— Exercise details —
Omitting every picture, output the records below exactly, please.

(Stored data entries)
======

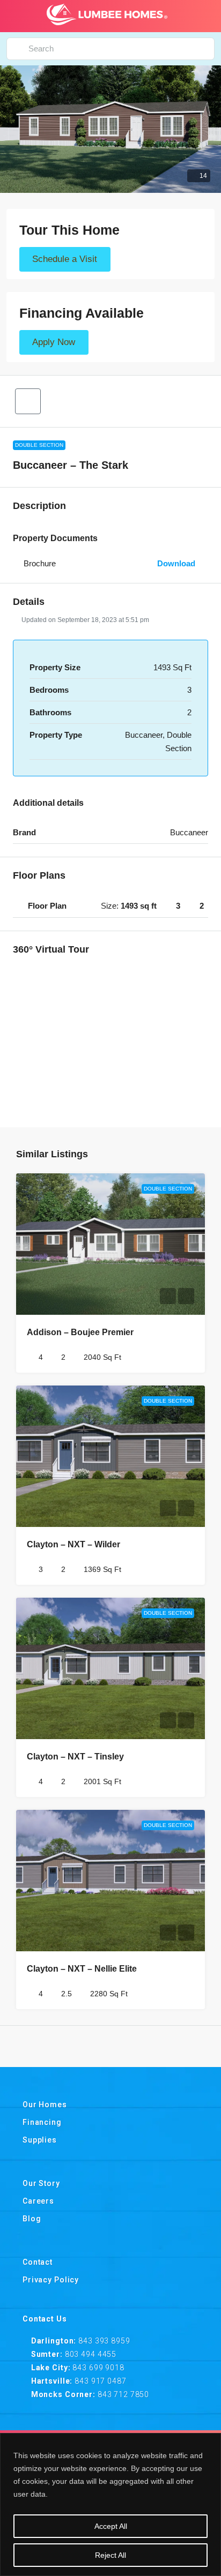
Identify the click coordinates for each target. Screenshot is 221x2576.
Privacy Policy (51, 2279)
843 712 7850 (123, 2394)
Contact (38, 2262)
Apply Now (53, 343)
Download (177, 563)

======

— Answer for the task —
Identify the click coordinates for each target. Screenshot is 221x2576.
Privacy Policy (51, 2279)
843 712 7850 (123, 2394)
Contact (38, 2262)
Apply Now (53, 343)
Download (177, 563)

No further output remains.